Personally, I wouldn’t offer your sister any advice right now. Chances are, with 3 young kids, she’s thought of all her options and knows best what to do for her and them. Just be there for support and to listen to her and give her a shoulder to cry on, if she’s looking for it. It’s so hard to offer the kind of advice you wish you could give (divorce or don’t) without making the person you are offering it to defensive. It’s hard to know 100% what goes on in a marriage, and she knows what happened in hers best. Just be there for her right now.

Post # 9
Member
793 posts
Busy bee
  • Wedding: June 2011

Honestly if I was her sister, I would tell her to leave, because she deserves better. He seems like a shitty father, and husband, and no women or child needs that, in my opnion, but I would just be there for her right now if I were you.

Post # 10
Member
1269 posts
Bumble bee
  • Wedding: January 2011

Why can’t she move with him to where he’s working?  This is the just about the time that marriages get really hard.  The kids are young, not enough money, stressed, tired, etc… but this is where they need to come together.  Counseling should be an option.  She’s already a single SAHM practically, why does it need to be permanent?  Do you live close enough to take the kids so they can have a date to help out?  A marriage can almost always be fixed.

Post # 11
Member
3461 posts
Sugar bee
  • Wedding: May 2012

Eeks, this is a tough one.  My heart goes out to you and your family.  There’s only a limited amount that you can do as a sister.  There’s a few issues going on here: Your sister is run down from all of her daily responsibilities, her husband is not sharing the burden when he’s around, her husband is possibly also run down from constant traveling/not living at home, and they fight “badly” and he doesn’t have any good relationship role models.  (You mention his family has a history with alcohol, but did not say he personally abuses it, so I’m less concerned about that point.)

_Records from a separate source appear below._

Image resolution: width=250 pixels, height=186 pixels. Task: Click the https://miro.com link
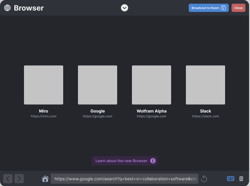[x=43, y=116]
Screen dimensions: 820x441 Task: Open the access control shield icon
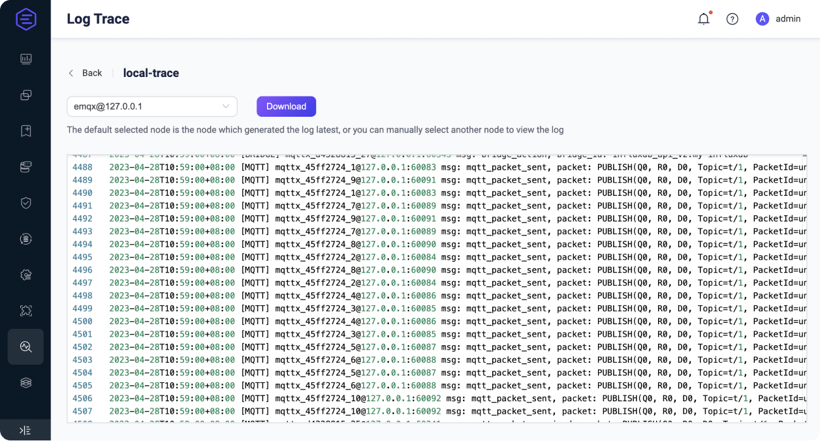25,203
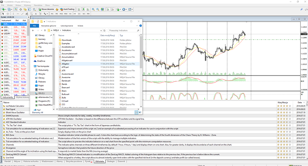308x166 pixels.
Task: Open the Narzędzia główne ribbon tab
Action: click(x=48, y=25)
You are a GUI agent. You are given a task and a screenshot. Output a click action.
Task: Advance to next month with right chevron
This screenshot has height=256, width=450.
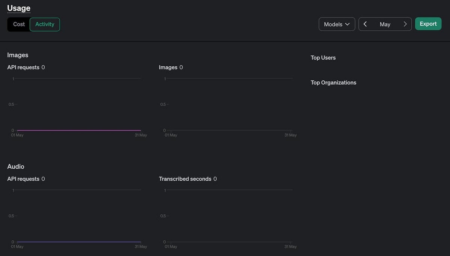[405, 24]
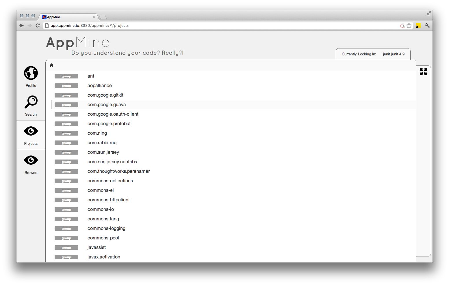Click the group tag beside aopalliance

click(x=66, y=86)
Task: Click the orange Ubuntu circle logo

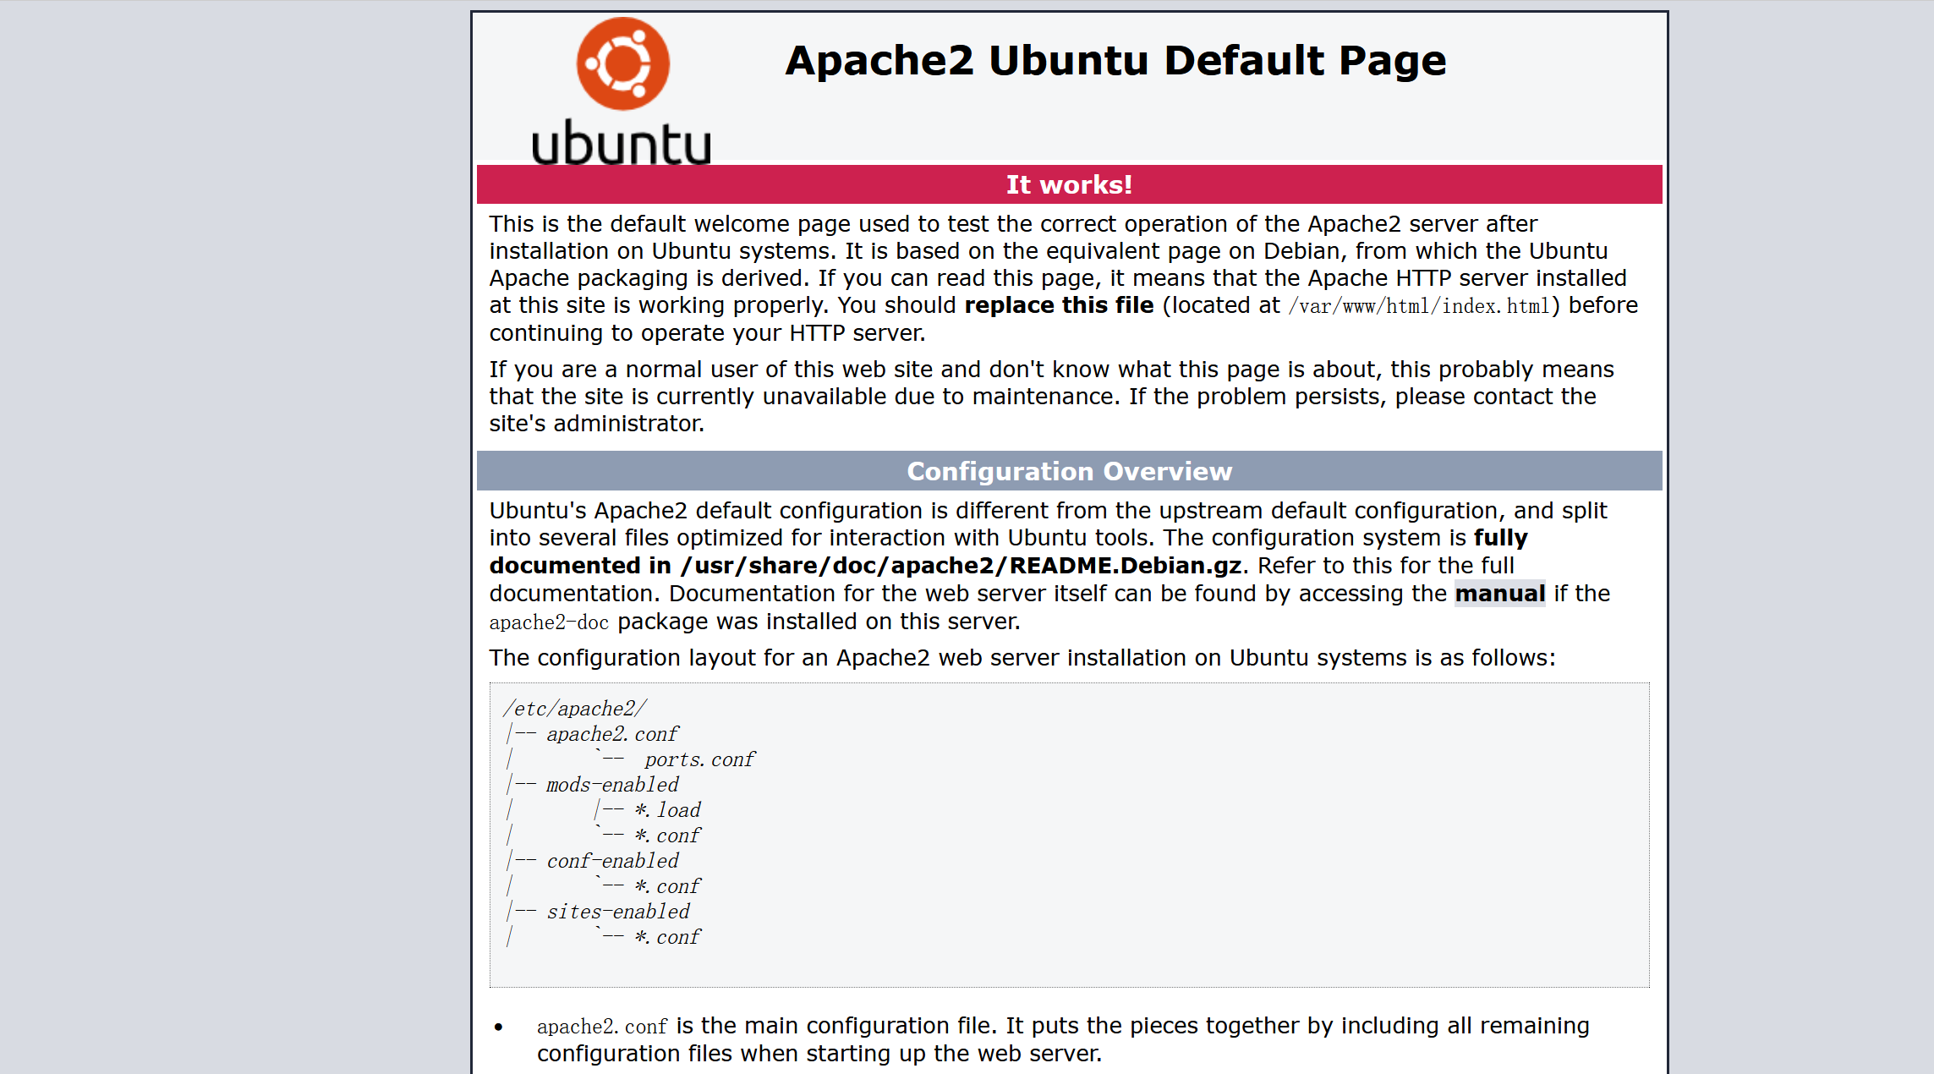Action: pos(622,64)
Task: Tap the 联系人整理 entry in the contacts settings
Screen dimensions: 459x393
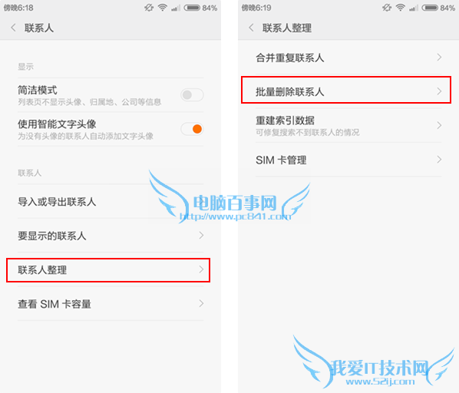Action: 108,269
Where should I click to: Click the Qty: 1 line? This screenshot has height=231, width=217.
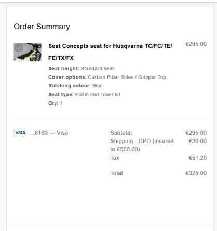coord(55,103)
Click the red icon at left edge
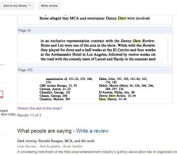The image size is (177, 155). [1, 94]
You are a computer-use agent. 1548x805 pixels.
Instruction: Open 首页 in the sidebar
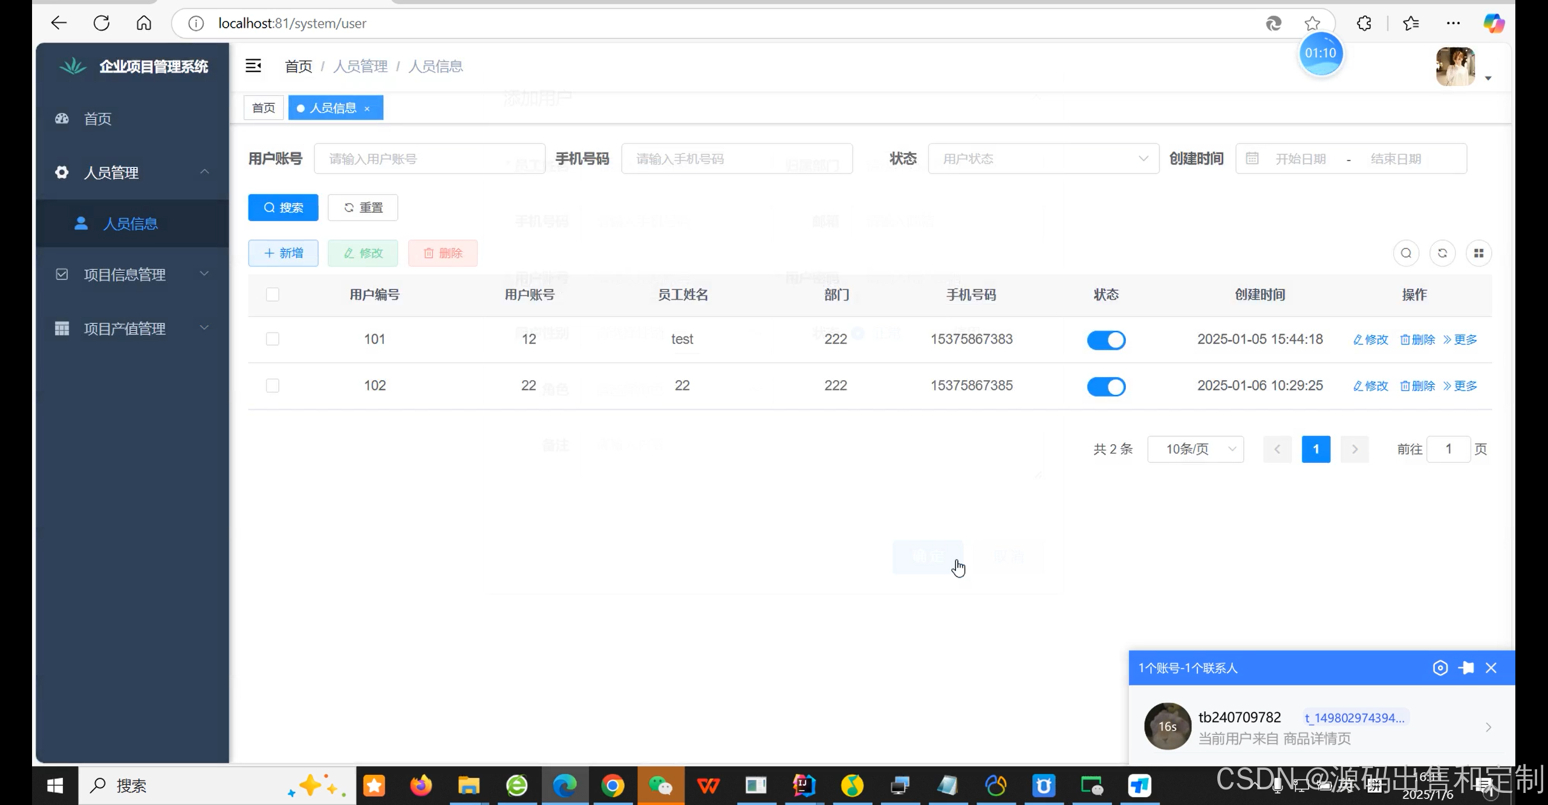click(98, 118)
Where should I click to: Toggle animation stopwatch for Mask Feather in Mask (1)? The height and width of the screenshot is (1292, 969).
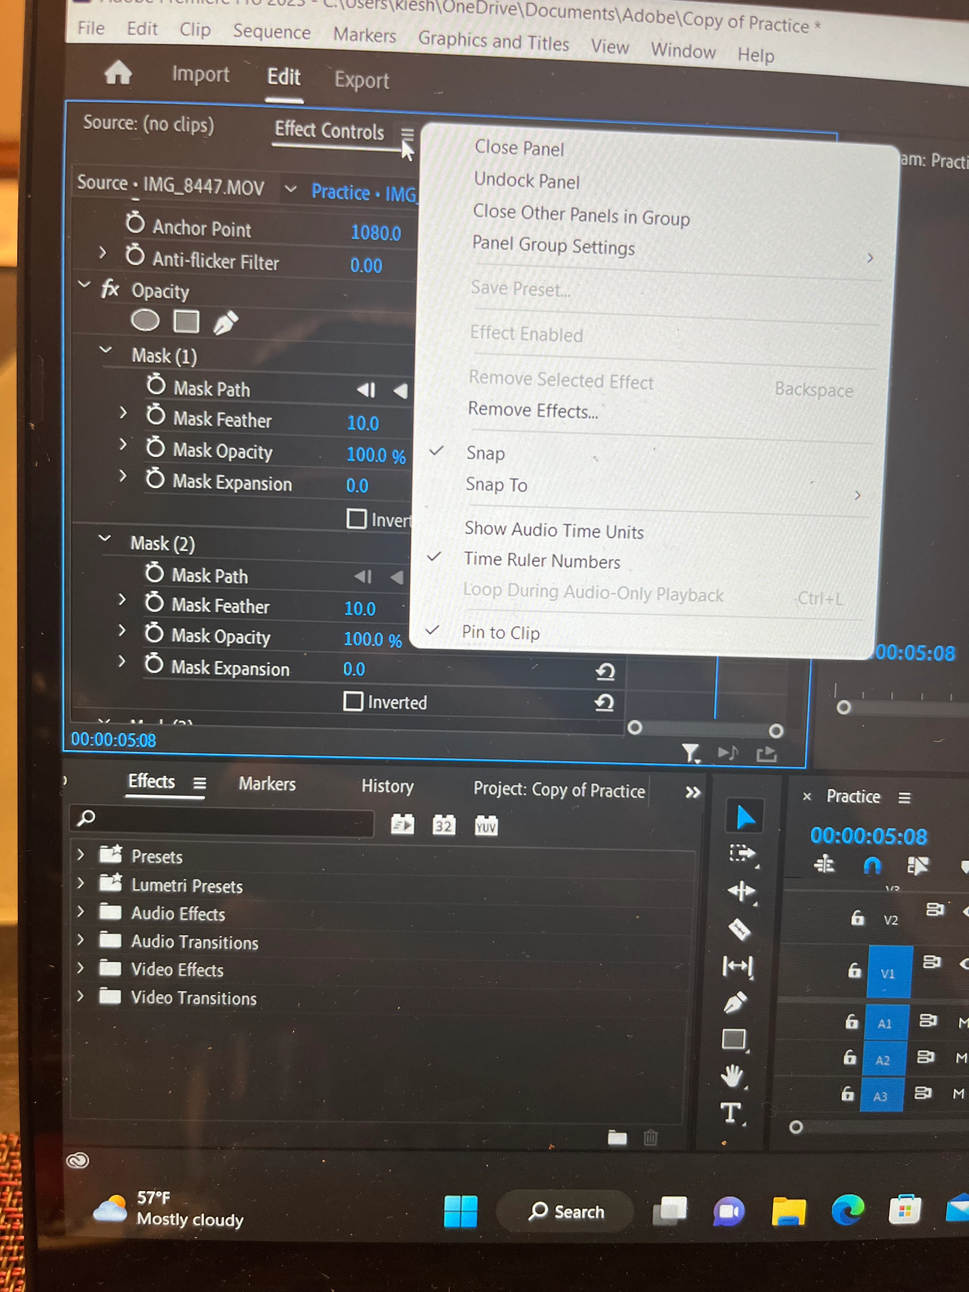click(x=156, y=415)
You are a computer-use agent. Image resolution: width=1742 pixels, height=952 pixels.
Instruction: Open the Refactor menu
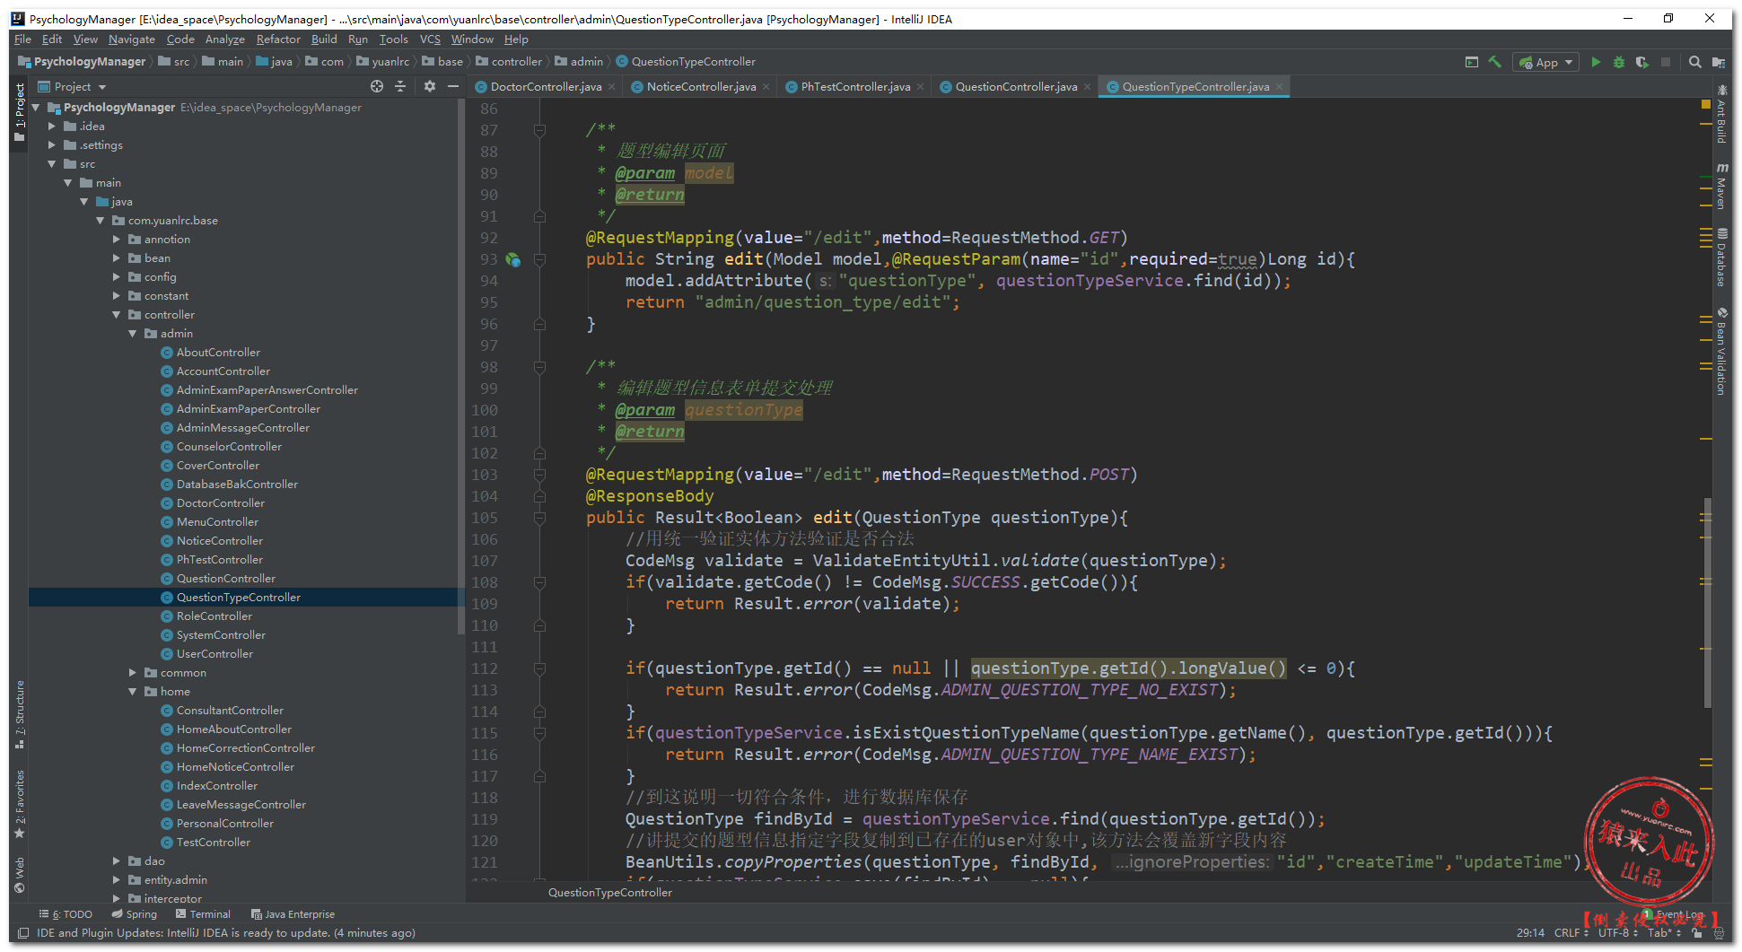coord(278,39)
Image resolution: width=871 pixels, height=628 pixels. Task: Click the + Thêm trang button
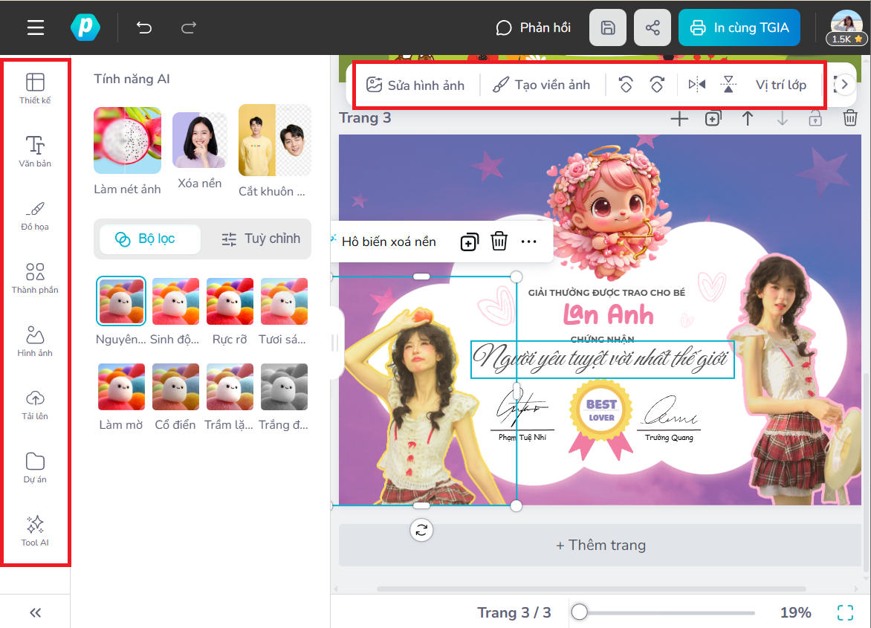click(x=600, y=545)
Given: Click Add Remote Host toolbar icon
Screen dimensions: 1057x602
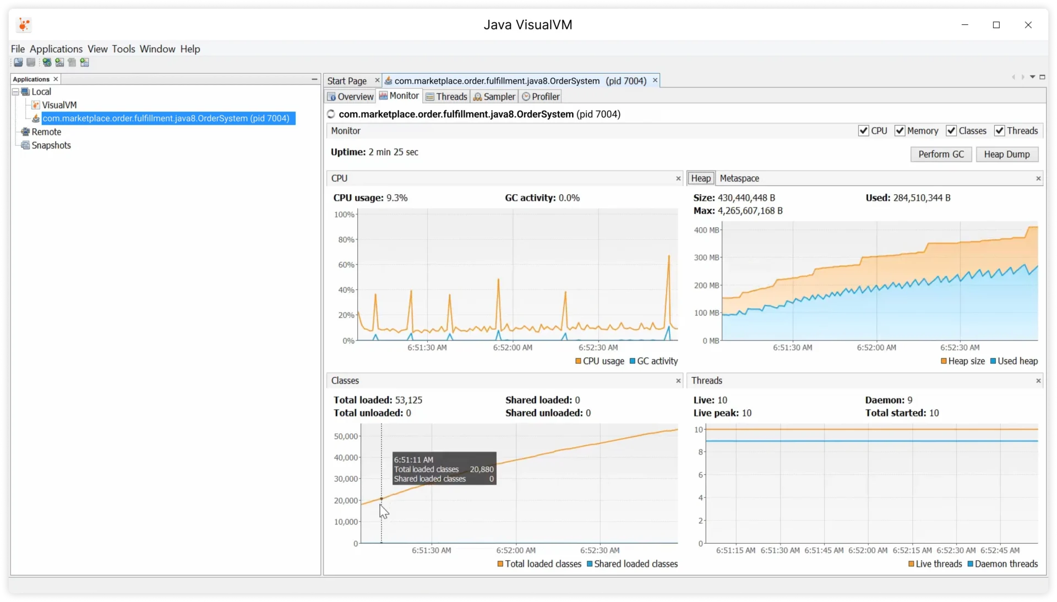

1. Make sure she knows that you are there for her.  Don’t bash her husband despite his poor behavior.  Be willing to listen to her anytime.  Don’t ever say “I told you so.”

2. Can you take the kids for a bit to give her a break?  This might give them the time they need to work on their relationship as well.  Maybe give them tickets to something when he’ll be in town and babysit the kids, or take the kids on a few Saturday mornngs.

3. Is there a closer school for the 6 year old?  Can she carpool to it?

4. This can only be done for a sister or very close friend, but maybe get a book on improving relationships for her or offer to look up inexpensive counselors in the area.

Will keep thinking on this one.

Post # 13
Member
5756 posts
Bee Keeper

I think the best thing you can do is to not make her problems, your problems. It’s hard to sit back and watch things play out in a way that doesn’t seem right to you, but only she really knows her situation and how best to deal with it. You can suggest all you want, but unless and until she’s ready to make some changes, or accept things as they are, all you should do is offer her support in whatever way she needs it.

It’s always hard to sit on your hands and not help someone you love, but this is hers to fix. I hope she finds the best solution for her and her family. 🙁

Post # 14
Member
2321 posts
Buzzing bee
  • Wedding: July 2011

I think they ABSOLUTELY should move to where he works. They really need to share one roof and one family life. He already did not have a decent life to begin with, what with the alcoholic father and drug abusive mother. And now his current situation is not helping him either at all. He literally has NO positive energy flowing into his life. The construction field is very difficult as is, and he doesn’t have her to come home to and have a nice home cooked meal everyday and see his kids, etc.

It might not be feasible due to school, the volatile nature of his job, but really, if the marriage is suffering THIS badly, I would think that moving with him wherever he goes, even it means changing schools, will help out in the long run. Stability is important for the children where they are not having to switch schools ever so often but it’s even MORE important for the children to have a LOVING family home where both parents are there and working as a team. The good far outweigh the bad.